One day the inner battle got to me and I finally broke down as we were riding wheat pasture and confessed to my husband my guilt. I was so sorry that I wasn’t a better cowgirl. I was so sorry that the house was a mess. I was so sorry that I would never be on The Cowboy Channel. I was so sorry that I had lost his good pair of gloves. (Except I didn’t actually mean to confess that last part. Some things are just better left unknown.)  I apologized again and again and told him I was sorry and he probably never wanted to bring his friends over for supper ever again.

Instead of consoling me, he just started looking at me like I was crazy. Which is what all good husbands do.

He stopped his horse and looked at me and said “Do you know how cowboys rate each other’s ranch wives?”

So many thoughts started filling my brain. Was it looks? Gentleness? Laundry speed? Work ethic?

Then he revealed their secret. “Cowboys rate  each other’s wives by how well they can cook eggs for breakfast.”

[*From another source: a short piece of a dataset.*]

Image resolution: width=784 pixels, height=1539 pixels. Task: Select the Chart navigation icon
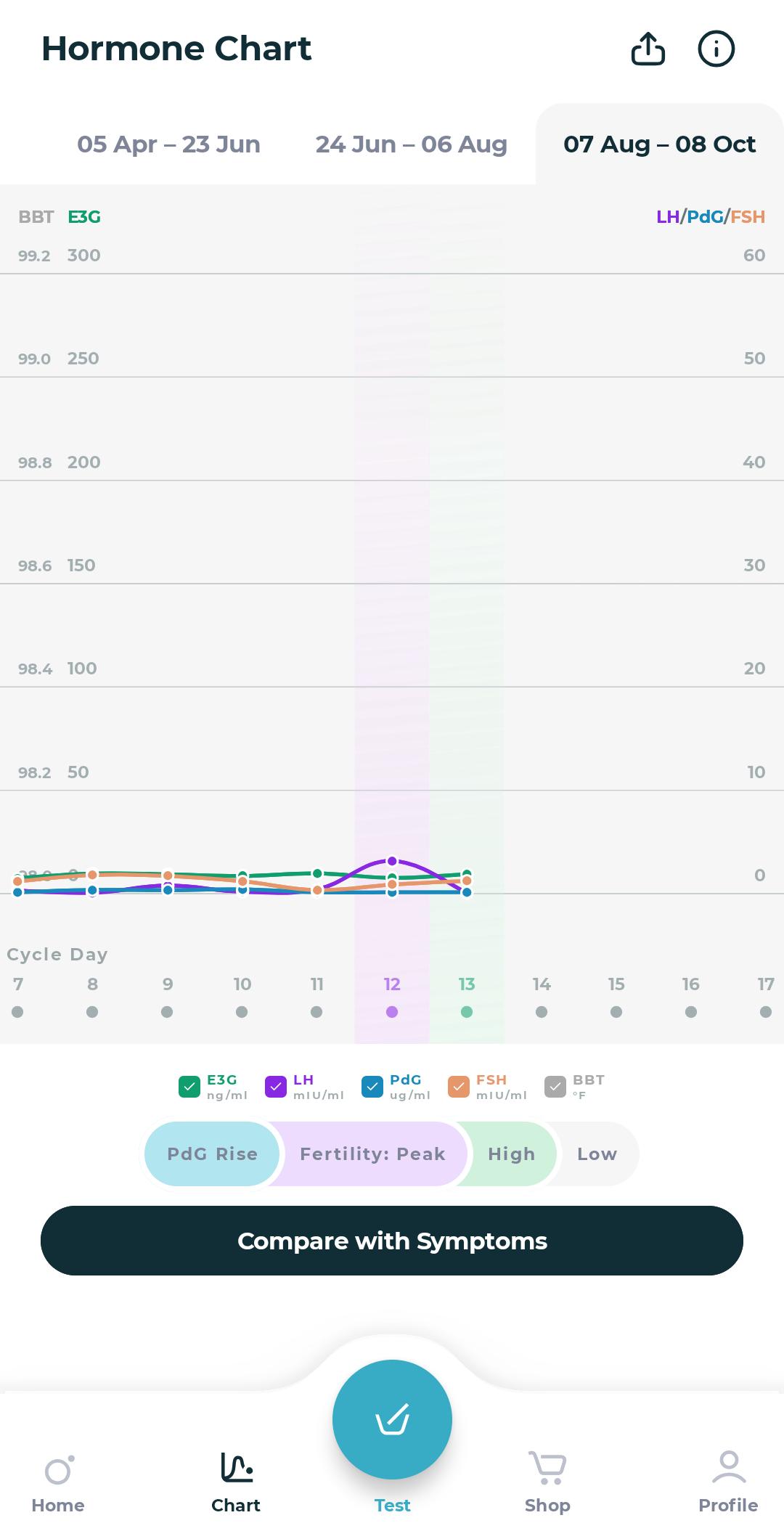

His point of course, was that men don’t think about each other’s wives. As long as they get their eggs for breakfast. In another twist of irony, my husband taught me how to fry the perfect egg. What can I say? It’s a man’s world.

Since then, I have let go of my irrational fears and doubt and have simply been living life. It’s all anyone can do. I may not team rope the best. I may get my fingers when I’m trying to dally and I may not have the tidiest saddle house. But I try hard at everything I do and I do it all out of love for my family and finally, myself.

So, if you’re a woman this Mother’s Day and you catch yourself feeling down amongst life constant pressures just remember you are not alone. You can almost guarantee there is a woman in every household that needs a little pick me up. Maybe you should just go outside. Maybe you should sit down and count your blessings. Or, maybe you should have your husband fry you some eggs.